La educación en México atraviesa una crisis sin precedentes que ha generado un profundo malestar en la sociedad. Expertos en el tema han señalado que la falta de inversión, la baja calidad educativa y la desigualdad son los principales problemas que aquejan al sistema educativo nacional.
Falta de inversión
El presupuesto destinado a la educación ha sido insuficiente durante años. Según datos de la Secretaría de Educación Pública (SEP), el gasto por alumno en México es uno de los más bajos entre los países de la Organización para la Cooperación y el Desarrollo Económicos (OCDE). Esto se traduce en infraestructura deficiente, falta de materiales didácticos y salarios bajos para los maestros.
Consecuencias de la baja inversión
- Escuelas en mal estado, sin servicios básicos como agua potable o electricidad.
- Falta de capacitación para los docentes.

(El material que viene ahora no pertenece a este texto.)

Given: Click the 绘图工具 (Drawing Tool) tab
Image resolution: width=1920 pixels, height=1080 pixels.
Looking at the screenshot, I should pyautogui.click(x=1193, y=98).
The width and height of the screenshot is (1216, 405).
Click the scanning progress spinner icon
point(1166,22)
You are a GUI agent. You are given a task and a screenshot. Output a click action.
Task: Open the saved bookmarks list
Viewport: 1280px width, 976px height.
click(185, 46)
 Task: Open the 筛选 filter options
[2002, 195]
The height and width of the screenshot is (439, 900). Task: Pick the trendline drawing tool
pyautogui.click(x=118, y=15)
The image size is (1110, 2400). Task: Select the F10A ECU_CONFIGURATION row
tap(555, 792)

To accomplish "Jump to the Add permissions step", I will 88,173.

- Deserción escolar, especialmente en niveles medio superior y superior.
Baja calidad educativa
Las pruebas estandarizadas, como PISA, han mostrado que los estudiantes mexicanos tienen un rendimiento por debajo del promedio en matemáticas, lectura y ciencias. Esto refleja una enseñanza que no logra desarrollar las habilidades necesarias para el siglo XXI.
Además, el modelo educativo ha sido criticado por ser rígido y no adaptarse a las necesidades actuales. La pandemia de COVID-19 evidenció aún más las deficiencias, con una brecha digital que dejó a millones de estudiantes sin acceso a la educación a distancia.
Desigualdad en el acceso
La desigualdad es otro factor clave. Mientras que en las zonas urbanas hay escuelas con recursos, en las comunidades rurales e indígenas la oferta educativa es limitada y de menor calidad. Esto perpetúa el ciclo de pobreza y limita las oportunidades de movilidad social.
Llamado a la acción
Organizaciones civiles y expertos han hecho un llamado urgente al gobierno para que incremente la inversión en educación, mejore la formación docente y garantice la equidad. Asimismo, se requiere una reforma integral que ponga al estudiante en el centro del proceso educativo.
La educación es un derecho fundamental y una herramienta clave para el desarrollo del país. Ignorar esta crisis solo profundizará los problemas sociales y económicos que enfrenta México.